Isis and Alnylam established Rugulus to develop microRNA, - small RNA molecules that regulate gene expression. It is believed that more than one-third of all human genes are regulated by microRNAs. A single microRNA can regulate entire networks of genes, making microRNA the master regulators of the genome. microRNAs play an integral role in the immune response, cell-cycle control, metabolism, viral replication, stem cell differentiation and human development. Many microRNAs are modulators of critical biological pathways and their expression or function is significantly altered in cancer, heart failure and viral infections. Targeting microRNAs opens the door for a novel class of therapeutics that treat diseases by modulating entire biological pathways. We are, indeed, in the future.
Regulus has recently renewed collaboration with GlaxoSmithKline (GSK to develop microRNA therapeutics targeting microRNA-122 for many diseases, particularly Hepatitis C Viral infection (HCV).
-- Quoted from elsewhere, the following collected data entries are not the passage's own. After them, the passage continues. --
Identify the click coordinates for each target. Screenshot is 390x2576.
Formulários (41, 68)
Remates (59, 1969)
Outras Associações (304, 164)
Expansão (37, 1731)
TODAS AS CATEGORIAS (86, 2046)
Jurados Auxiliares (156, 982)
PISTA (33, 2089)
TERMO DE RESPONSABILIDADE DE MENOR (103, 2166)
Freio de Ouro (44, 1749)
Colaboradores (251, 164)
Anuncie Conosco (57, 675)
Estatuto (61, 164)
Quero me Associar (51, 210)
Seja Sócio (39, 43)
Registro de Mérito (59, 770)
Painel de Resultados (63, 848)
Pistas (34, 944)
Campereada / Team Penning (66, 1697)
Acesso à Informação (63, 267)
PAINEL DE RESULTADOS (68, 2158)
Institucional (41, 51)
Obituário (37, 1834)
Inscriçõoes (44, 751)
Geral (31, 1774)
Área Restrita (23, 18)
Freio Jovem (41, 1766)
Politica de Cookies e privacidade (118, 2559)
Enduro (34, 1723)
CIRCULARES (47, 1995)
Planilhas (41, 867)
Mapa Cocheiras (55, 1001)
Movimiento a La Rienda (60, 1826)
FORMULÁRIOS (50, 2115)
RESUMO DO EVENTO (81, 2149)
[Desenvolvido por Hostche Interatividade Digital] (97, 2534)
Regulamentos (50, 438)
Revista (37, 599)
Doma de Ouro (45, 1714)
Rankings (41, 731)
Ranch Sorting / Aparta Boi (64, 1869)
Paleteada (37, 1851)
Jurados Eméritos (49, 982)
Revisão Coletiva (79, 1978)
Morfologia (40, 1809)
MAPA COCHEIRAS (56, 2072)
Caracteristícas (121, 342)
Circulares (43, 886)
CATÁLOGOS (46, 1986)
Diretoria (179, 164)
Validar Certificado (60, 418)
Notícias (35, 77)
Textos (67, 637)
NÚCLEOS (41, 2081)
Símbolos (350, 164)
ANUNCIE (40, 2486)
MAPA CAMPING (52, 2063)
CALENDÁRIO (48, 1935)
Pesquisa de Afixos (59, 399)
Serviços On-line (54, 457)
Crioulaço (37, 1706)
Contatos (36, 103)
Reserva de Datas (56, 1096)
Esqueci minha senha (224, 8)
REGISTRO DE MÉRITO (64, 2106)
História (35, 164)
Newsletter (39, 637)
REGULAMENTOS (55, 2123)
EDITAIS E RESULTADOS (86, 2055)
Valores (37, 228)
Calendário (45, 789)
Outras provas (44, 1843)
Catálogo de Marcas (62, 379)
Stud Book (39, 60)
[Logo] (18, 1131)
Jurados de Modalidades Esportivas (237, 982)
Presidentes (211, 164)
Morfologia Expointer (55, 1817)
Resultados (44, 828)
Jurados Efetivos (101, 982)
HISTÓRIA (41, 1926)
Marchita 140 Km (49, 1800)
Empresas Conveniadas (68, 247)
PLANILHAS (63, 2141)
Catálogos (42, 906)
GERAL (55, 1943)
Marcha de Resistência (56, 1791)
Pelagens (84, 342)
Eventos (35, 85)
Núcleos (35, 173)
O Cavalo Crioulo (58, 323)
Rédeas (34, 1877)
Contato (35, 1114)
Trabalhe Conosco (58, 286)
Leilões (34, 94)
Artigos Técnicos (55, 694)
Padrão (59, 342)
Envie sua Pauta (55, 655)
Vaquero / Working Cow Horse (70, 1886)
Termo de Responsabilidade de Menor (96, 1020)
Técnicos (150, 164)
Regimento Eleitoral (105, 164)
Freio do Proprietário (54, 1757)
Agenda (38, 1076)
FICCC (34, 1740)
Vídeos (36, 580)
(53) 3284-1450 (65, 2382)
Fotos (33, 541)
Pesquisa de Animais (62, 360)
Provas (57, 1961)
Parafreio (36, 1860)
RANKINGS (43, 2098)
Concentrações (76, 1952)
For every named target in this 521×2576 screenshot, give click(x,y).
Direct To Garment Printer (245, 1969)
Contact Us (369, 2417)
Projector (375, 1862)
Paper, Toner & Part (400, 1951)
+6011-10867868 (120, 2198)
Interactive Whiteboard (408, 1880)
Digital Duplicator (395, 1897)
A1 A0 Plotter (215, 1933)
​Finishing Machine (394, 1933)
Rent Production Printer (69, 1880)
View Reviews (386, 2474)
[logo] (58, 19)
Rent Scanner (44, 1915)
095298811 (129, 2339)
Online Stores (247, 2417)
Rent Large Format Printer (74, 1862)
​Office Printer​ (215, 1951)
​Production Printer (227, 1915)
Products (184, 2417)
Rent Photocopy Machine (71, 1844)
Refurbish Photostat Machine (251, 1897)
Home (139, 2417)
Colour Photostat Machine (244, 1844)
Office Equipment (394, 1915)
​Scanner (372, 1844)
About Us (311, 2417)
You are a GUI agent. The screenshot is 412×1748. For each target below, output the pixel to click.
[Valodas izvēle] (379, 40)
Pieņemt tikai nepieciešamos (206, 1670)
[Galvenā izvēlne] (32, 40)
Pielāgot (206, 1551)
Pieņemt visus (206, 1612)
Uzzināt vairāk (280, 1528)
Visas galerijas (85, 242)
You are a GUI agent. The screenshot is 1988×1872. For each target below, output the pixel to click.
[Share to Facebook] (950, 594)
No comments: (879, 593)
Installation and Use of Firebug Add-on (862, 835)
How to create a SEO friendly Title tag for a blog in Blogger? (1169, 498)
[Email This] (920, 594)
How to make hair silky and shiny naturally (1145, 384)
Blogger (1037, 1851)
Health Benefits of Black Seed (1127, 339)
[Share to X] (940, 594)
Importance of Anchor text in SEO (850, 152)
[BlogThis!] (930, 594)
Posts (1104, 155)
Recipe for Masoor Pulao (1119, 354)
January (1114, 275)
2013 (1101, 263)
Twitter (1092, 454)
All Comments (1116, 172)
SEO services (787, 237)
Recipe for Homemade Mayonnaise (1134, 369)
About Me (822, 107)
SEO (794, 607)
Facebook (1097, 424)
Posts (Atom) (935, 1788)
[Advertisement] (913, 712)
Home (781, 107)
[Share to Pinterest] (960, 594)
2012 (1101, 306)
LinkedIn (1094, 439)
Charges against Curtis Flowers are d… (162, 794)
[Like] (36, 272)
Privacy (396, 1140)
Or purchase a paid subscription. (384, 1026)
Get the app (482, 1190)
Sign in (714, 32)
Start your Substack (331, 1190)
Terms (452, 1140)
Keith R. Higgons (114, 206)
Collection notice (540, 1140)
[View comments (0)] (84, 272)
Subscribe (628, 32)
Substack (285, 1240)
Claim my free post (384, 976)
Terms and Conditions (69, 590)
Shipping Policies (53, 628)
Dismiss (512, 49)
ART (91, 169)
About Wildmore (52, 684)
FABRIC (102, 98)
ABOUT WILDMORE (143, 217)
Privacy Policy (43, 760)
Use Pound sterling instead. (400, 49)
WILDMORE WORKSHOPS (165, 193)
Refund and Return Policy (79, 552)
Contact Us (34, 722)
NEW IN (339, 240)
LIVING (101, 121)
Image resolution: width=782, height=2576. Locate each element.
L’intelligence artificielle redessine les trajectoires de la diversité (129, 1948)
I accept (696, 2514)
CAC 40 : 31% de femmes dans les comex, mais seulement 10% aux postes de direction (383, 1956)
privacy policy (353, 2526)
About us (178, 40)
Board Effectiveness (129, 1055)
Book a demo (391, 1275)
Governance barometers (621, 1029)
Liver-expressed miR-122 has been shown to be a critical endogenous “host factor” for HCV replication. An anti-miRs targeting miR-122 has blocked HCV infection. (Jopling et al. (2005) Science 309, 1577-81).
Scientists at Alnylam and Isis had demonstrated the feasibility of antagonizing miR-122 in vivo. Regulus scientists demonstrated that inhibiting miR-122 results in significant inhibition of HCV replication in human liver cells - a novel therapeutic strategy for HCV. Multiple preclinical studies confirmed these conclusions. Regulus plans to identify a clinical development candidate in the second half of 2010 and file an investigational new drug (IND) application in 2011.
With regard to money, Regulus will receive upfront and early-stage milestone payments with the potential to earn more than $150 million in miR-122-related combined payments. The royalty on worldwide is in the double digit. This is not the whole story of value for Regulus, hence, for Isis and alnylam. In addition to the HCV drug, Regulus is advancing into the clinic microRNA therapeutics for cardiovascular disease, fibrosis, oncology, immuno-inflammatory diseases, and metabolic diseases. Of great value is Regulus’ intellectual property estate, which contains over 600 patents and more than 300 pending patent applications pertaining primarily to chemical modifications of oligonucleotides targeting microRNAs for therapeutic applications.
Talking about gene-editing and RNA-related therapeutic, one cannot ignore the fact that Isis is the only drug developer that has crossed the finish line with local antisense molecules and will soon cross it again with breakthrough systemic molecules.
Good news cannot be translated into bad news that lead investors to instigate a sell-off of ISIP. All that we are hearing about this firm is good news, from the excellent trial results of Mipomersen for familial hypercholesterolemia to the other pipeline products and to the establishment of the valuable company Rugulus. We sincerely believe that Isis’ current stock price is an invitation for investors to own the stock of a great firm at a ridiculous price.